Instructional Approaches


The proposed workshop addresses design and analytic issues for four main quasi-experimental approaches—the regression-discontinuity (RD) design, the interrupted time series (ITS) design, the nonequivalent control group (matching) design, and the instrumental variable ( IV) design. For each of the four quasi-experimental designs, the workshop discusses the theory of the design, required assumptions for producing valid results, and recent developments in the analysis and implementation of the method.

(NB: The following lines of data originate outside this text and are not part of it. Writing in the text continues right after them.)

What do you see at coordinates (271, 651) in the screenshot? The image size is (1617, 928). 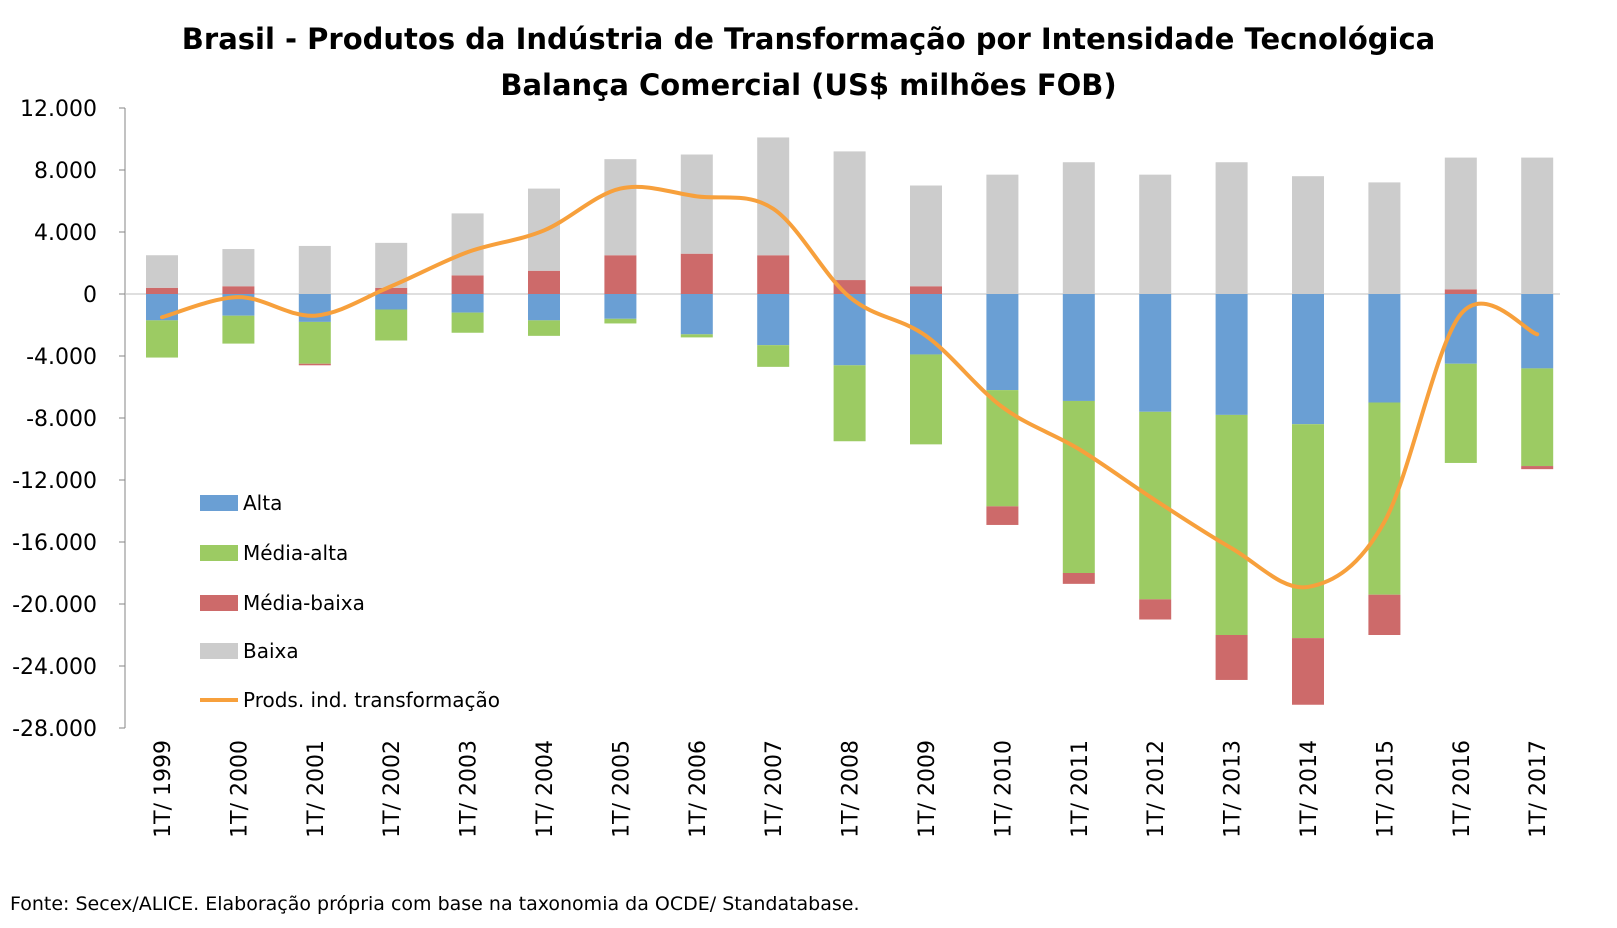 I see `legend-label: Baixa` at bounding box center [271, 651]. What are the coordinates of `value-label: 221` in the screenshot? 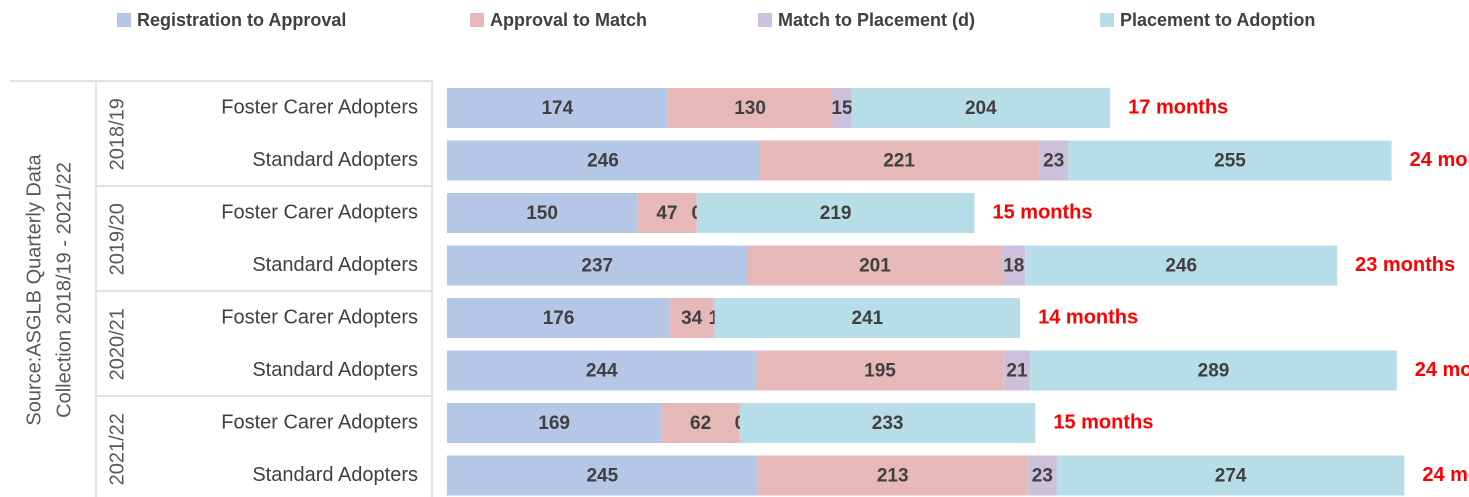 It's located at (899, 162).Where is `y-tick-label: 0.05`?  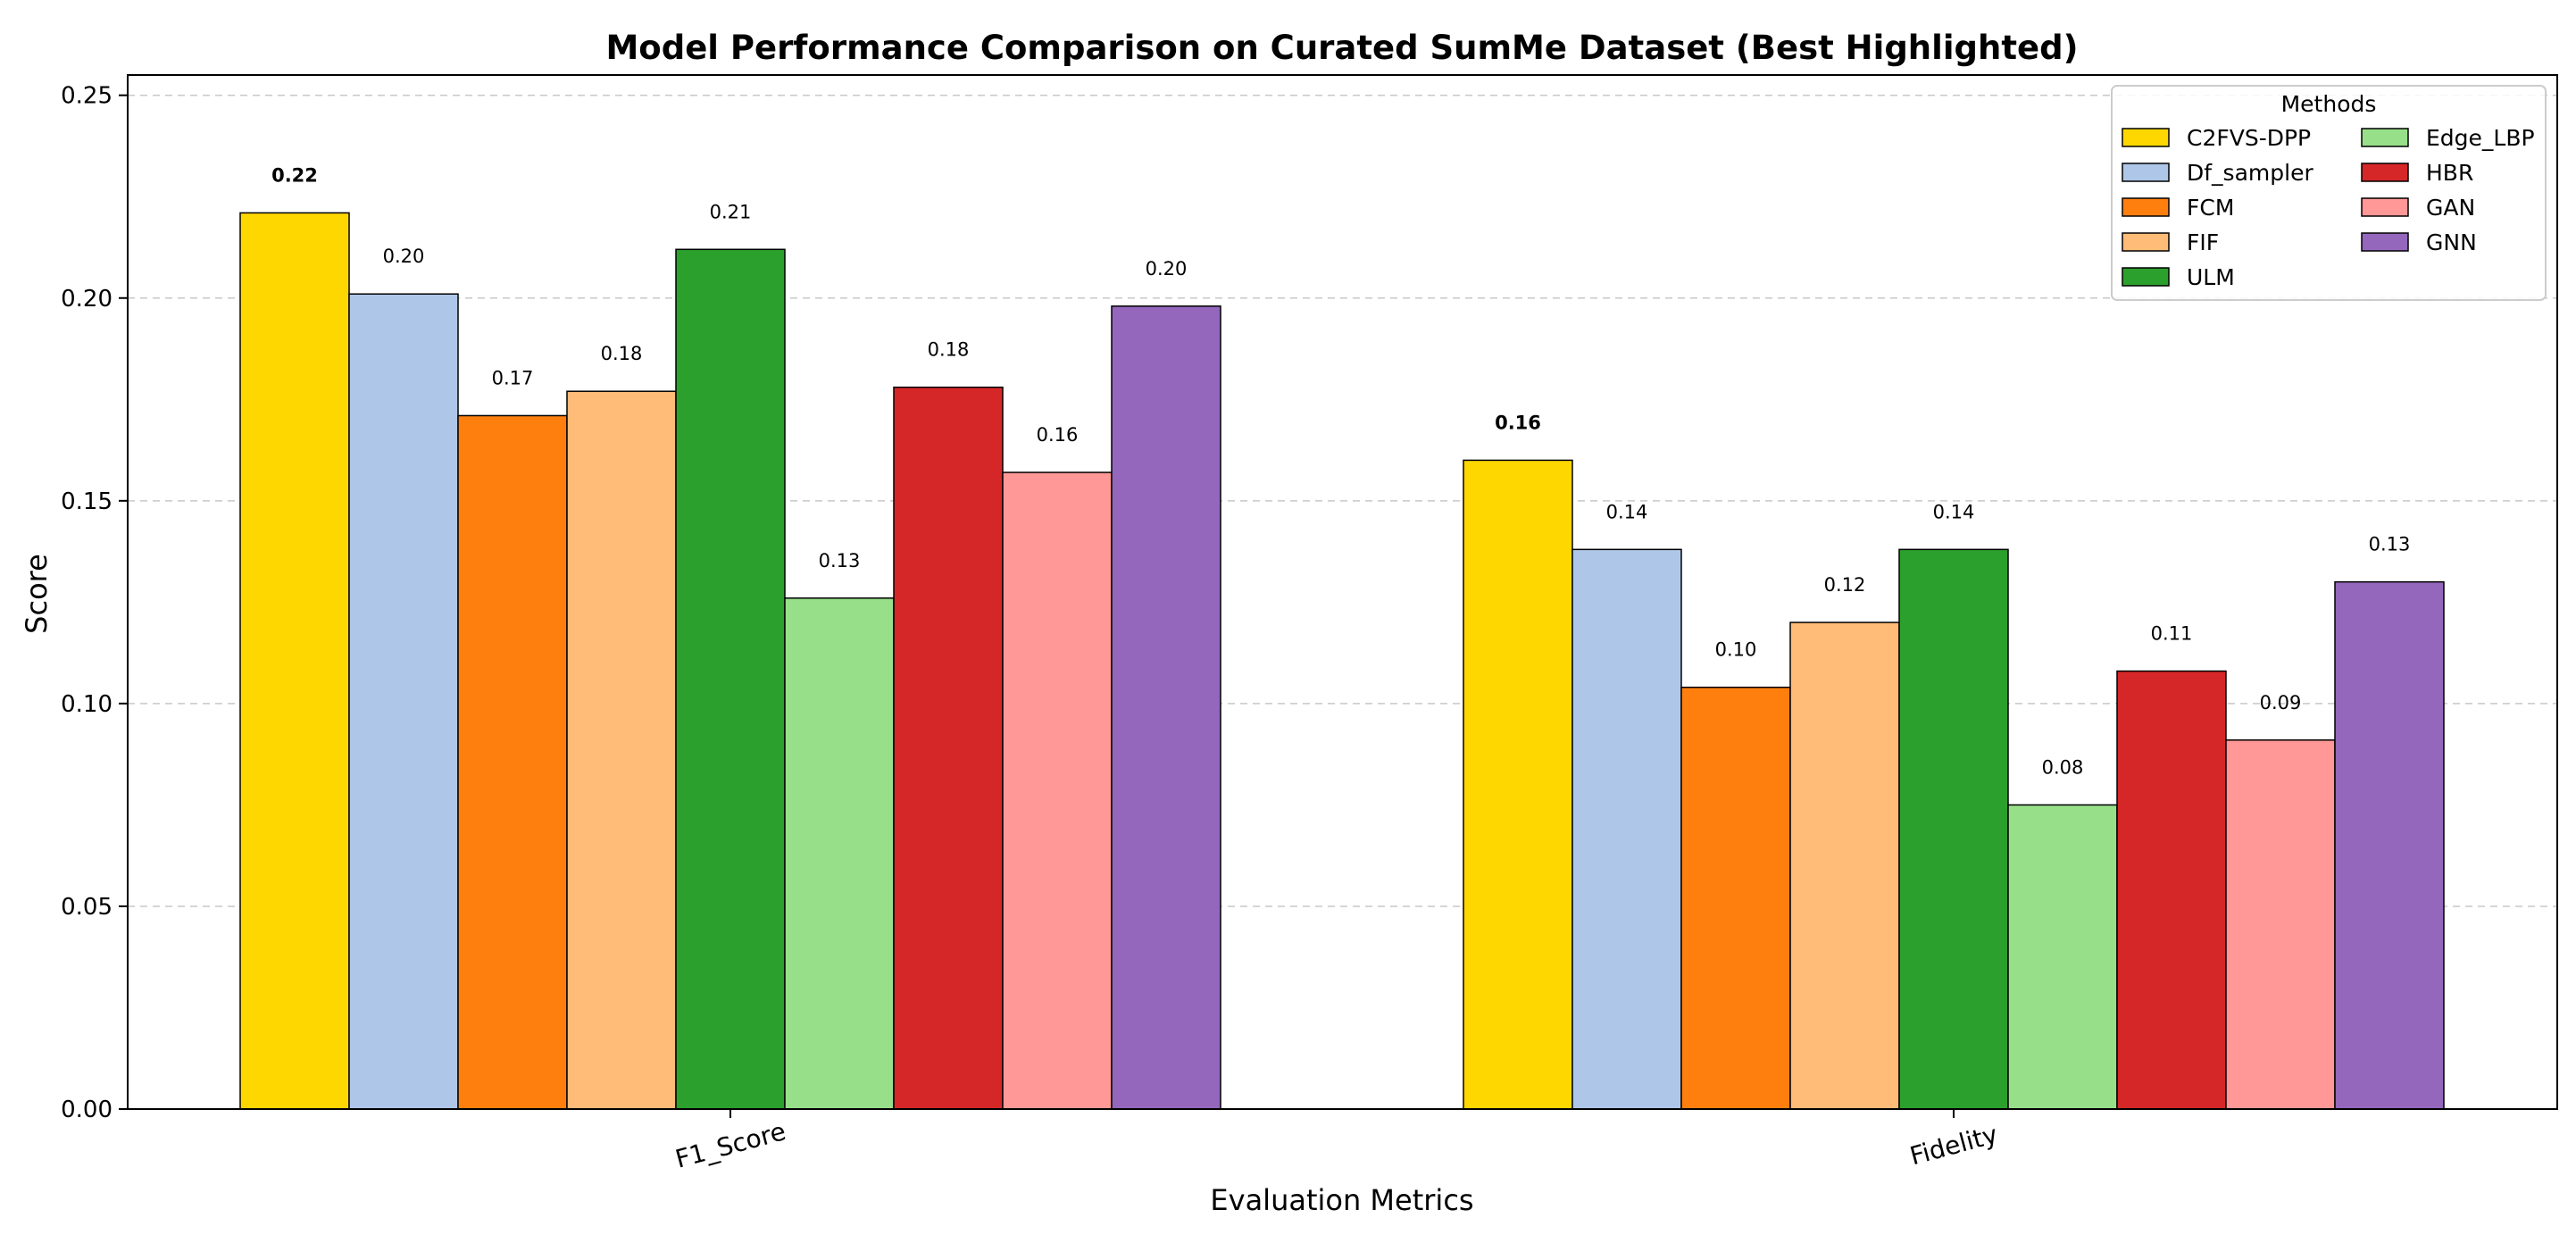
y-tick-label: 0.05 is located at coordinates (87, 908).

To help link theory to practice, participants will have opportunities to conduct hands-on analyses of quasi-experimental data. The applied sessions consist of a series of standalone modules that address introductory to advanced analytic topics for each research design. Examples of introductory modules for the RD design include: preparing the data for an RD analysis; graphical inspection of the data; checking assumptions in an RD design; and parametric and non-parametric methods for estimating treatment effects. Advanced modules for the RD design include calculating power in an RDD; extrapolating treatment effects away from the cutoff; and analyzing RD designs with multiple sites, cutoffs, and assignment variables. For participants with little or no experience analyzing a particular research design, we provide a recommended order for working through the modules. Advanced participants may select module topics that address their own areas of interest. 

Data work will be conducted in R and STATA. We will provide sample code for analyses as well as data, but attendees should have access to either R or STATA on their own laptops that they will bring to the training. Familiarity with R or STATA is not required, but it is helpful if participants have experience with similar software, such as SAS or writing syntax files in SPSS.